:: Listed records

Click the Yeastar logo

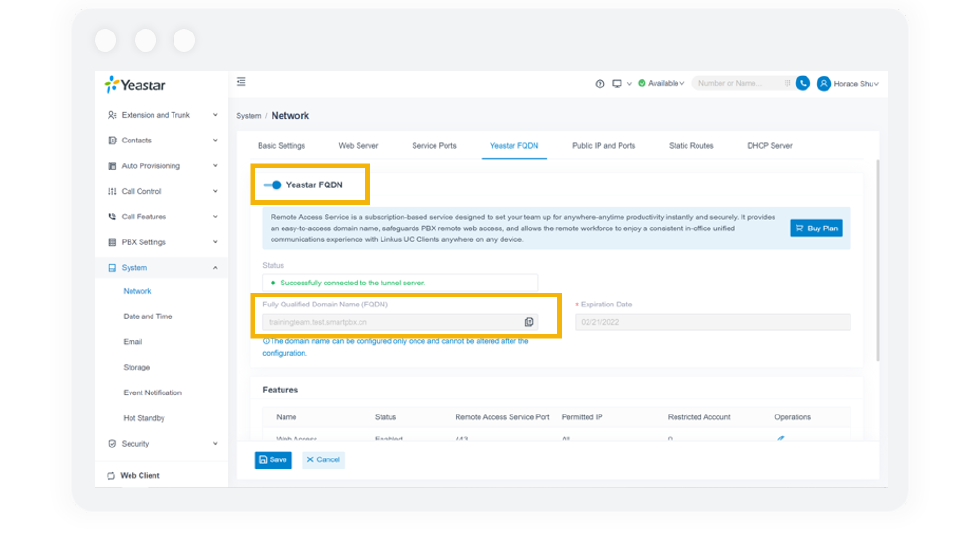[x=136, y=85]
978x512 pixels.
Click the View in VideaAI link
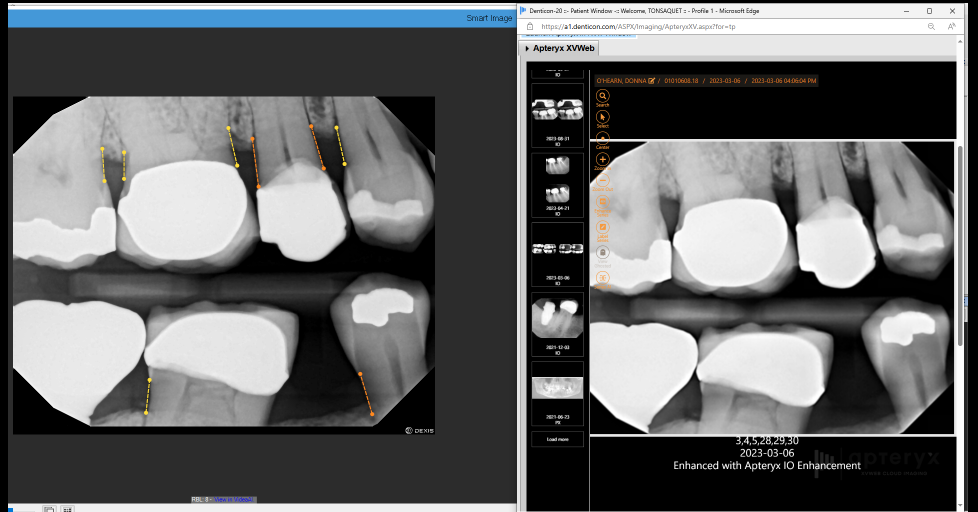coord(234,500)
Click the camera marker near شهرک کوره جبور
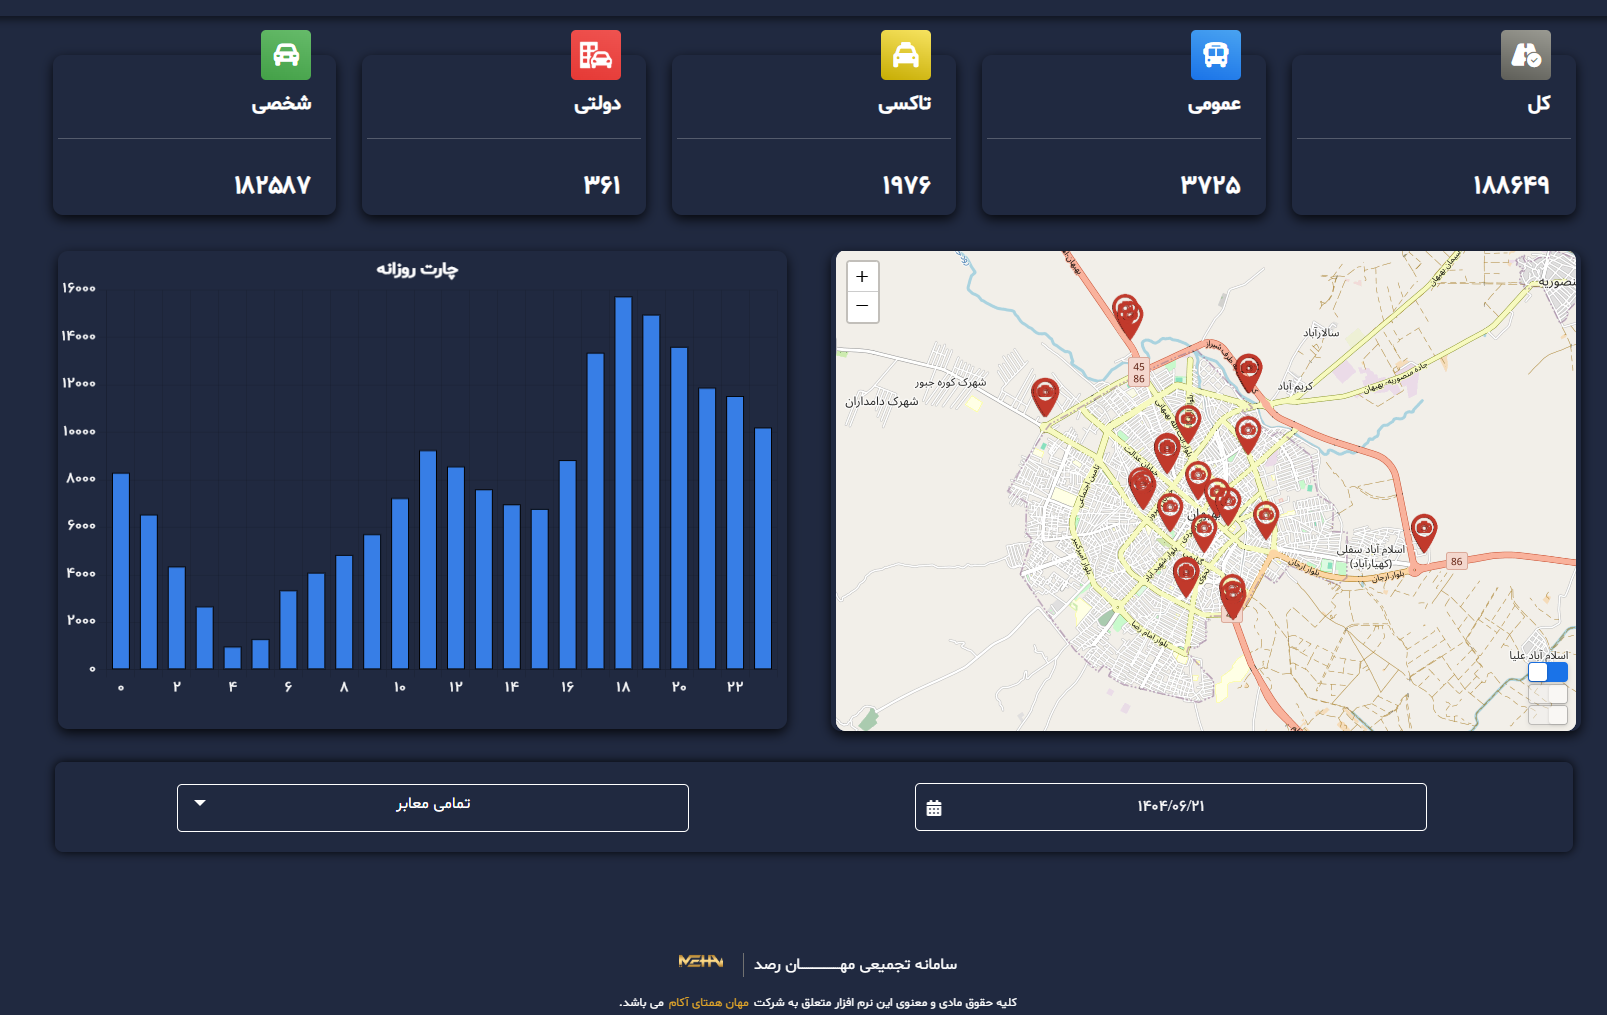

::::

▸ What you will do: Could you transcribe every entry above exactly, leaving out the images?

▸ Solved problem:
Click the Yeastar logo

[x=136, y=85]
978x512 pixels.
Click the View in VideaAI link
coord(234,500)
Click the camera marker near شهرک کوره جبور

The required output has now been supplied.